I'm a C++ developer by trade but am doing these exercises in an attempt to gain competence in Java.

I have developed a solution to this problem but it only beats 31.63% of javasubmissions, however to me it looks functionally identical to 'UpTheHell's solution which reportedly beats 98% of solutions.
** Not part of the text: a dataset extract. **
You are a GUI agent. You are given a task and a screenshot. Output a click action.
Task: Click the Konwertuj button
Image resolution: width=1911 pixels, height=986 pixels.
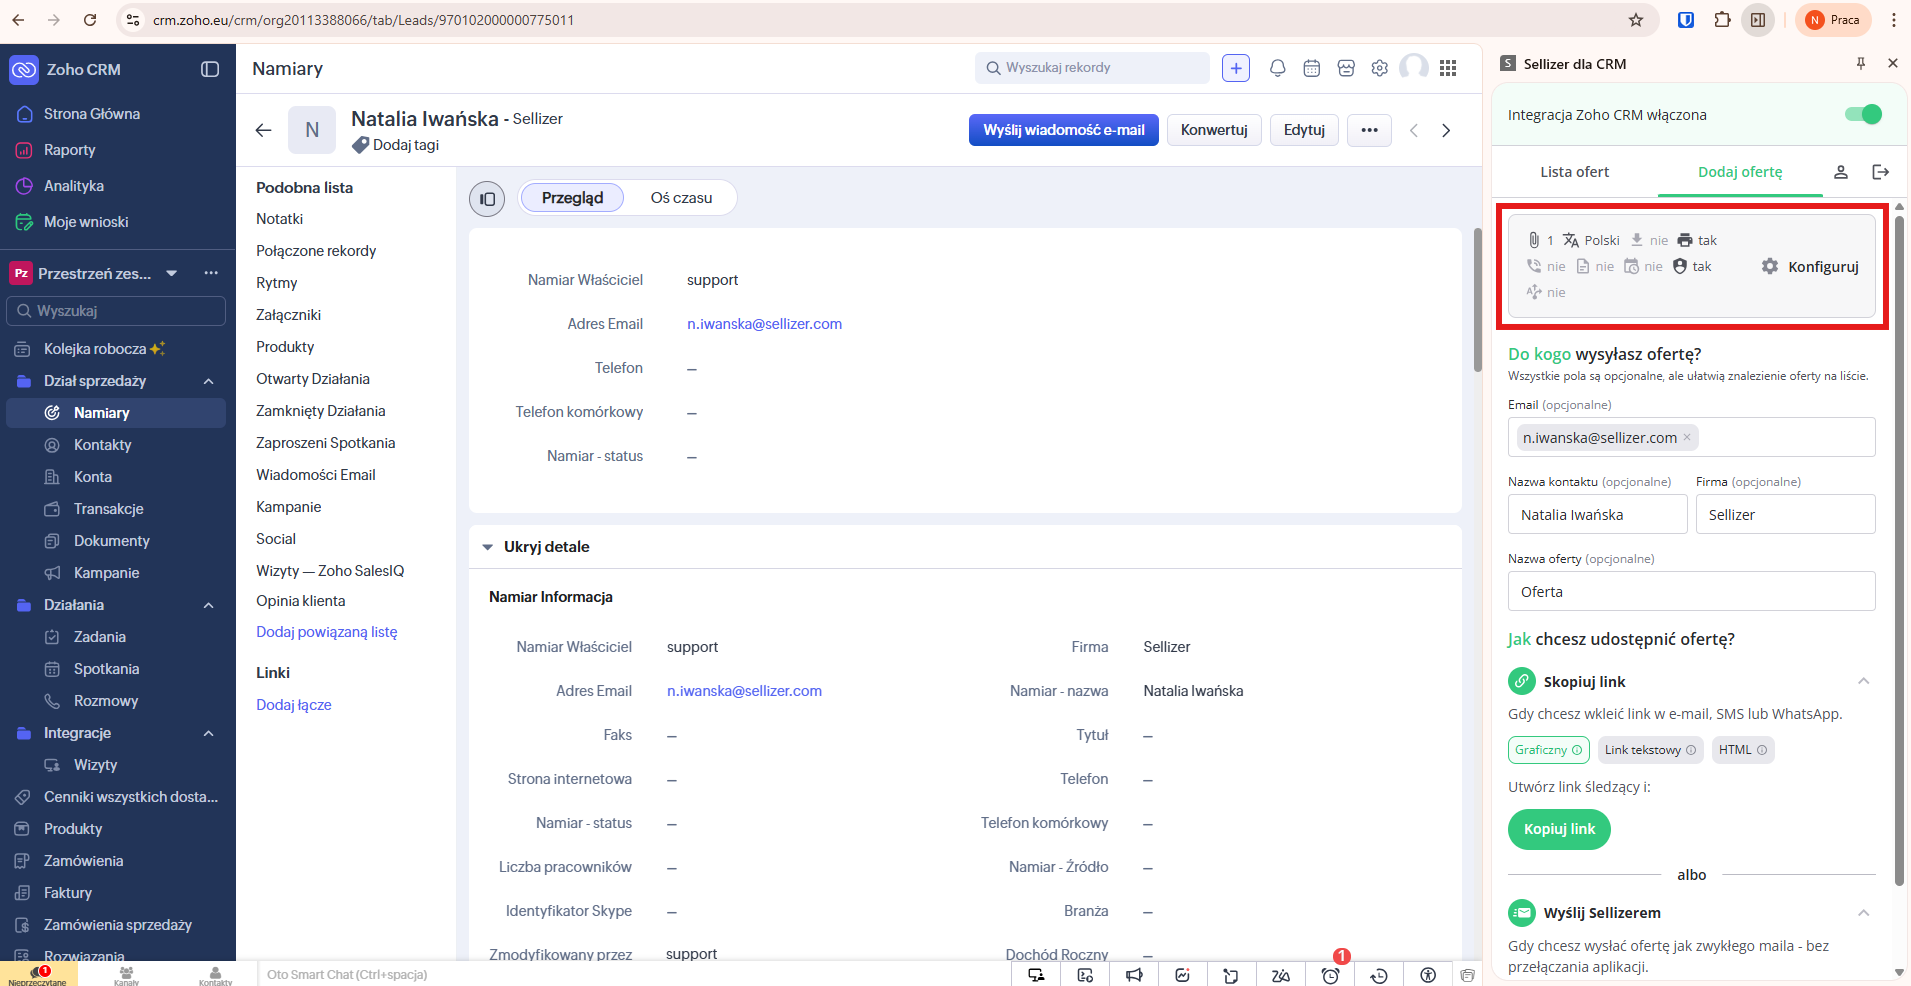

I'm just wondering what it is that is so expensive in my solution.

My solution:

```
public class Solution {
public ListNode addTwoNumbers(ListNode l1, ListNode l2) {
// Quick Return if only 1 number
if(l1==null) return l2;
if(l2==null) return l1;
// Dummy node used to start the list
ListNode newNode = new ListNode(-1);
ListNode rv = newNode;
// Declare variables before loop
int carry=0, digitSum;
// Loop over all input digits
while (l1 != null || l2 != null || carry != 0)
{
digitSum=carry;
if (l1 != null)
{
digitSum += l1.val;
l1 = l1.next;
}
if (l2 != null)
{
digitSum += l2.val;
l2 = l2.next;
}
newNode.next = new ListNode(digitSum % 10);
carry = digitSum / 10;
newNode = newNode.next;
}
// Return node after dummy
return rv.next;
}
}
```

UpTheHell's ssolution:

```
public class Solution {
public ListNode addTwoNumbers(ListNode l1, ListNode l2) {
if(l1==null) return l2;
if(l2==null) return l1;
int carry=0;
ListNode fakeHead=new ListNode(9); // add all node at the tail of fakeHead
ListNode tail=fakeHead;
while(carry>0 || l1!=null || l2!=null){ //check if next node exsits
int n1=l1==null?0:l1.val; // get value of number 1
l1=l1.next;
int n2=l2==null?0:l2.val; // get value of number 2
if(l2!=null)
l2=l2.next;
int sum=n1+n2+carry;
carry=sum/10; // calculate carry
ListNode cur=new ListNode(sum%10);
tail.next=cur;
tail=cur; // add node at the end of tail
}
return fakeHead.next;
}
}
```